You can easily install the springjdbc_test feature by copying the above features.xml file in your file system and then typing in Apache Karaf:

karaf@root> features:addURl file:///path/to/features.xml
karaf@root> features:install springjdbc_test

However we can also create a Maven project to hold the features.xml file. The features.xml needs to go under src/main/resources. The pom.xml for building the project is the following:

<?xml version="1.0" encoding="UTF-8"?>
<project xmlns="http://maven.apache.org/POM/4.0.0"
     xmlns:xsi="http://www.w3.org/2001/XMLSchema-instance"
     xsi:schemaLocation="http://maven.apache.org/POM/4.0.0 http://maven.apache.org/xsd/maven-4.0.0.xsd">

  <modelVersion>4.0.0</modelVersion>

  <groupId>aniketos</groupId>
  <artifactId>springjdbc-feature</artifactId>
  <version>1.0.0</version>
  <packaging>pom</packaging>
  <name>springjdbc-feature</name>
  
  <build>
    <resources>
      <resource>
        <directory>src/main/resources</directory>
        <filtering>true</filtering>
      </resource>
    </resources>
    <plugins>
    <plugin>
      <groupId>org.apache.maven.plugins</groupId>
      <artifactId>maven-resources-plugin</artifactId>
      <executions>
       <execution>
        <id>filter</id>
        <phase>generate-resources</phase>
        <goals>
          <goal>resources</goal>
        </goals>
       </execution>
      </executions>
    </plugin>
      <plugin>
        <groupId>org.codehaus.mojo</groupId>
        <artifactId>build-helper-maven-plugin</artifactId>
        <executions>
          <execution>
            <id>attach-artifacts</id>
            <phase>package</phase>
            <goals>
              <goal>attach-artifact</goal>
            </goals>
            <configuration>
              <artifacts>
                <artifact>
                  <file>target/classes/features.xml</file>
                  <type>xml</type>
                </artifact>
              </artifacts>
            </configuration>
          </execution>
        </executions>
      </plugin>
    </plugins>
  </build>

</project>

Now the feature can be install by adding a URL with the mvn protocol:

karaf@root> features:addURl mvn:aniketos/springjdbc-feature/1.0.0/xml
karaf@root> features:install springjdbc_test

Summary

In this post we presented how Spring-JDBC can be used in an OSGi environment.
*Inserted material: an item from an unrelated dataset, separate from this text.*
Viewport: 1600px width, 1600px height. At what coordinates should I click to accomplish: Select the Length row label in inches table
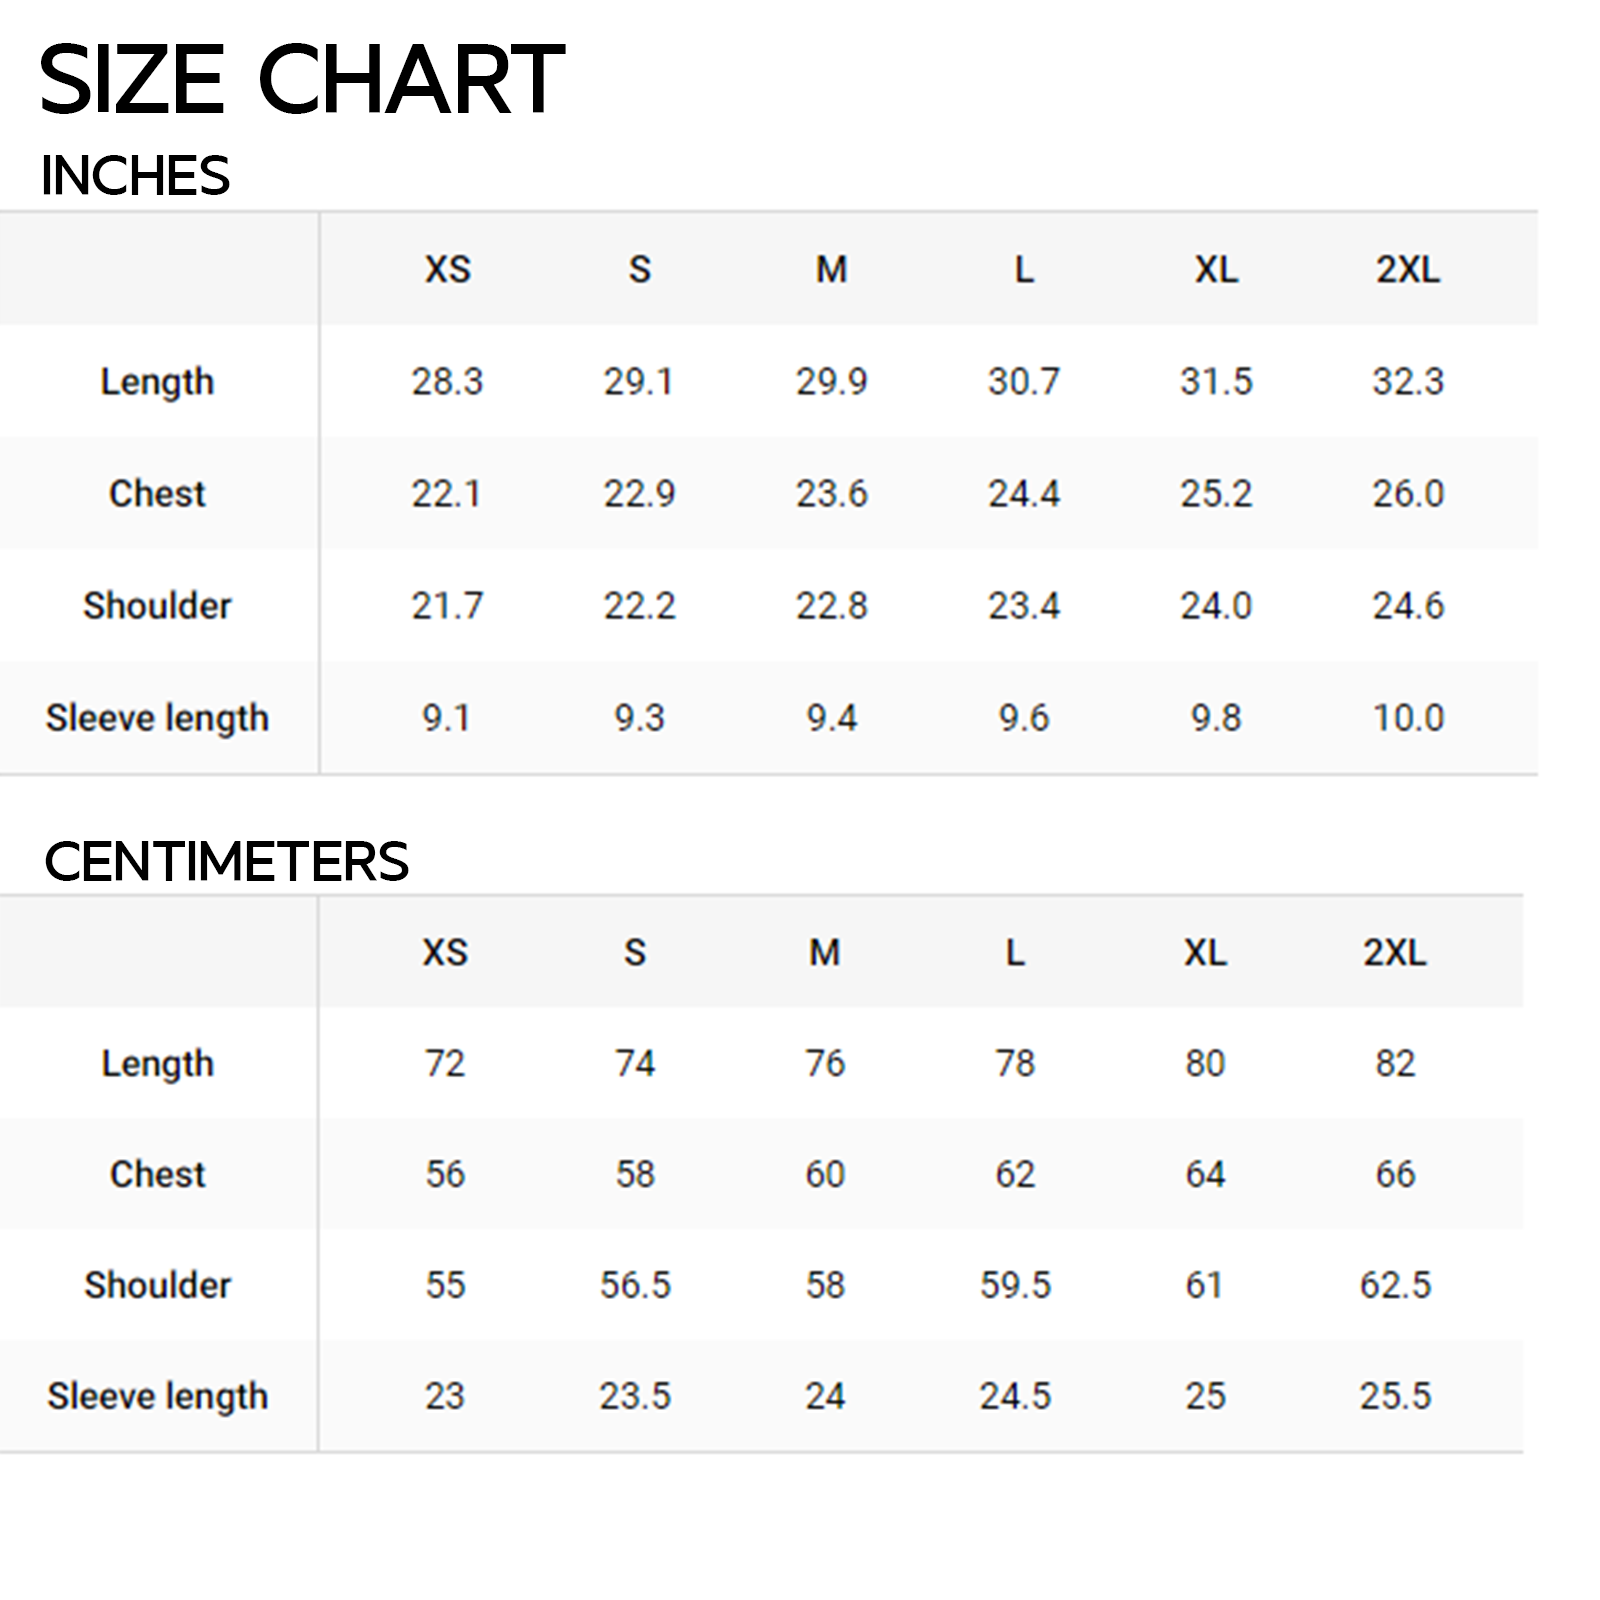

A fragment bundle that will attach the SQL driver to the Spring-JDBC bundle is needed. The client bundle only needs to import spring-jdbc and javax.sql packages. However, a dynamic import is also necessary.

We also showed how the Apache Karaf features can be used to easily install a bundle and its dependencies.

The code of this example is available in GitHub.